Program ini bertujuan meningkatkan kualitas panen udang Vaname melalui transfer teknologi nano bubble kepada Kelompok Usaha Kallang Bayang di Kota Makassar.
Solusi untuk Kualitas Air Tambak
Selama ini, pembudidaya udang dihadapkan pada tantangan besar dalam menjaga kualitas air tambak yang memengaruhi hasil panen. Teknologi nano bubble hadir sebagai solusi inovatif.
Menurut Ketua Pelaksana program, Suriyanto Bakri dari ITH, teknologi ini tidak hanya meningkatkan produktivitas panen, tetapi juga memberikan pembudidaya keterampilan baru dalam mengelola tambak secara modern.
“Kami berharap teknologi ini dapat membantu pembudidaya mengelola tambak dengan lebih berkelanjutan,” ujar Suriyanto, Kamis, 4 September 2025.
Dampak Positif dan Dukungan Pembudidaya
Respon positif datang dari para pembudidaya. Jumari, Ketua Kelompok Usaha Kallang Bayang, menyampaikan apresiasinya.
“Dengan teknologi nano bubble ini, kami melihat peluang panen yang lebih baik dan keuntungan yang lebih besar. Kami sangat berterima kasih atas pendampingan dari tim kampus,” katanya.
Program ini dimulai pada Juli 2025 dengan survei awal, dilanjutkan dengan pembuatan alat pada Agustus, dan sosialisasi serta pendampingan langsung pada September.

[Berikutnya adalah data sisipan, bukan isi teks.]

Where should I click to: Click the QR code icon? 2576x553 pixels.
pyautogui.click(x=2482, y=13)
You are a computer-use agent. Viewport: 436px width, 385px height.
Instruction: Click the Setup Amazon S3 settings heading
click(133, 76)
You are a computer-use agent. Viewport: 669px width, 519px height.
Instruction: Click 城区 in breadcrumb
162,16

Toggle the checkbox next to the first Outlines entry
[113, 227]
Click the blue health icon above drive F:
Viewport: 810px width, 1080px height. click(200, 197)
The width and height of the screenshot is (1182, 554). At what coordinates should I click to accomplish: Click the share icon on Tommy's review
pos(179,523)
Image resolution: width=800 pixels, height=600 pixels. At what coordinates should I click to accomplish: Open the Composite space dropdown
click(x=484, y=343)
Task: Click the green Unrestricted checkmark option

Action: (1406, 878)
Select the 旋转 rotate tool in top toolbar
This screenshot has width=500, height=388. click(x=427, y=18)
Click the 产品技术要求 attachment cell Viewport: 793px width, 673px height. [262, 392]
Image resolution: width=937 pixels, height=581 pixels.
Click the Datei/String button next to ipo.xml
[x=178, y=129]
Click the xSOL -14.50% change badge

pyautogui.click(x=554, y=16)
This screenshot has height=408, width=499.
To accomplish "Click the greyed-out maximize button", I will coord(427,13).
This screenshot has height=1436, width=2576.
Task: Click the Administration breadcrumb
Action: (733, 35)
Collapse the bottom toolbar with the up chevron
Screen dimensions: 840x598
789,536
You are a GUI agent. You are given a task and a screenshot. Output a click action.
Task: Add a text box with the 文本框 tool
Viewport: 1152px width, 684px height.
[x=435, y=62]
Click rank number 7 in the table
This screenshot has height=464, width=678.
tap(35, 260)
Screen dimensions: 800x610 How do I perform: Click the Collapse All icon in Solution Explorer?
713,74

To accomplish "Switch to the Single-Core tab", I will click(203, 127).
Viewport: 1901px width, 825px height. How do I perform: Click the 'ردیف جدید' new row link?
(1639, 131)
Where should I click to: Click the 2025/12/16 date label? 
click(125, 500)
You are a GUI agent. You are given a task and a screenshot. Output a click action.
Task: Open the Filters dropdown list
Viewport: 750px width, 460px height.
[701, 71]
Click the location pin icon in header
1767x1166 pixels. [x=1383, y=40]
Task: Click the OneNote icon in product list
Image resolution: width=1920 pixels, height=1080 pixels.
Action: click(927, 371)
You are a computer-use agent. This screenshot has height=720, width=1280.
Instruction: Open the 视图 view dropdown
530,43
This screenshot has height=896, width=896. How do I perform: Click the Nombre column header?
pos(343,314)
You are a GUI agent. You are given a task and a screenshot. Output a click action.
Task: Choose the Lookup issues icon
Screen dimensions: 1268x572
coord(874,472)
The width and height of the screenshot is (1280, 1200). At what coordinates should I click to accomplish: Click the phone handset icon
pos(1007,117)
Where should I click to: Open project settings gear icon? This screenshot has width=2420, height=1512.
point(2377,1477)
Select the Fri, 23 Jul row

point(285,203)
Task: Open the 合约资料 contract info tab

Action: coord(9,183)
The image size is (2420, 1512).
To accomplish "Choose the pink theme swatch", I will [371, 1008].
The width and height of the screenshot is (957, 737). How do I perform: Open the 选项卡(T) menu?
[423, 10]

Ika Reskiana Adriani dari ITH menambahkan bahwa pendampingan ini juga berfokus pada manajemen tambak yang rapi, termasuk pendokumentasian kualitas air secara berkala. Hal ini membantu pembudidaya mengambil tindakan cepat saat terjadi masalah dan menekan risiko kerugian.
Sinergi Akademisi dan Masyarakat
Kegiatan ini juga menjadi kesempatan bagi dua mahasiswa ITH untuk terlibat langsung, mendapatkan pengalaman nyata dalam implementasi teknologi di lapangan.
Program ini terlaksana berkat dukungan dan pendanaan dari Lembaga Penelitian dan Pengabdian kepada Masyarakat (LPPM-PM) ITH dan Kementerian Pendidikan Tinggi, Sains dan Teknologi (Kemdiktisaintek).
Kolaborasi ini menjadi bukti nyata sinergi antara perguruan tinggi, pemerintah, dan masyarakat dalam mendorong inovasi teknologi tepat guna, khususnya di sektor perikanan. Keberhasilan program ini diharapkan dapat menjadi model bagi wilayah lain untuk meningkatkan kesejahteraan pembudidaya udang di seluruh Indonesia.